Based on my experience as an exchange pilot in Venezuela with their navy, I've certainly sympathized with them on the corruption and problems with their government and understand why Chavez was so appealing.
But what can the Venezuelan people do, even if they oust Maduro and the present socialism, To keep that from happening again.
Thank you Well, that is a really tough question because the answer is not probably what most people want to hear.

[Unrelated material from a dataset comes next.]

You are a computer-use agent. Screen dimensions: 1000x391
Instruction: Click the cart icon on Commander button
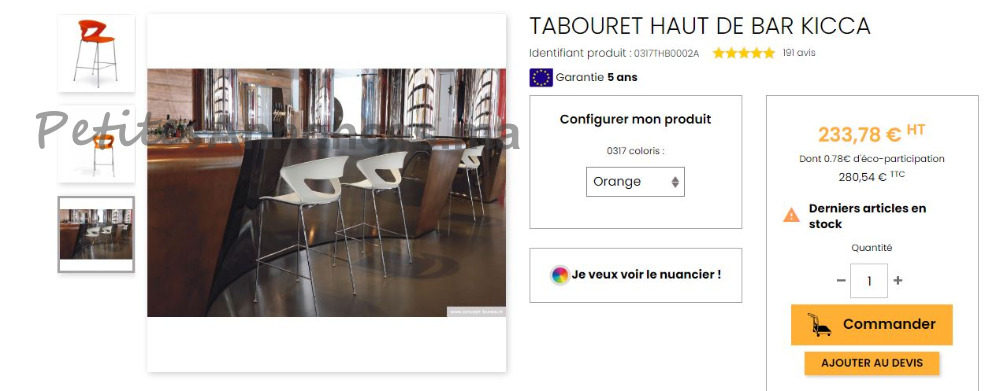coord(819,324)
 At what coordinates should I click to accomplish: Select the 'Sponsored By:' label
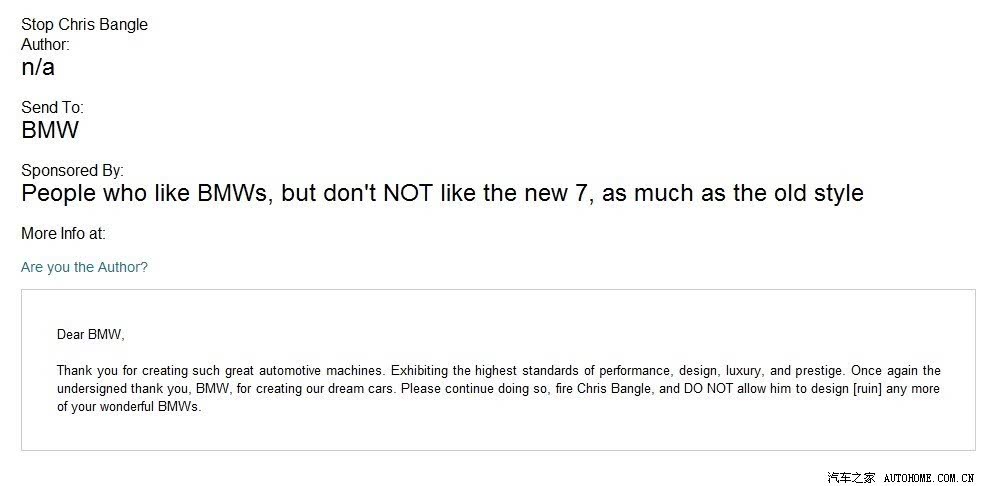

But unfortunately, they have gotten to the point where it's very difficult to overthrow a government that controls everything.
It controls the media.
It controls elections.
It has the Supreme Court on its side.
So it has all of the laws on the side of the regime.
So unfortunately...
What happened in Venezuela, it happens to a country that loses control of all of those things, especially the elections in Venezuela in 2004.
That is when they started losing elections by fraud, and they were never able to recover from that.
They demonized people for talking about it.
In fact, they even incarcerated people for talking about it.
And in 2013, when the people had just about had enough, they jailed them for inciting an insurrection.
So it's a very sad scenario, and it can happen anywhere, any democratic country, any republic really, that loses control of those things.
People need to be more alert, more awake, and And make sure that you don't let it get to that point because I call it the point of no return.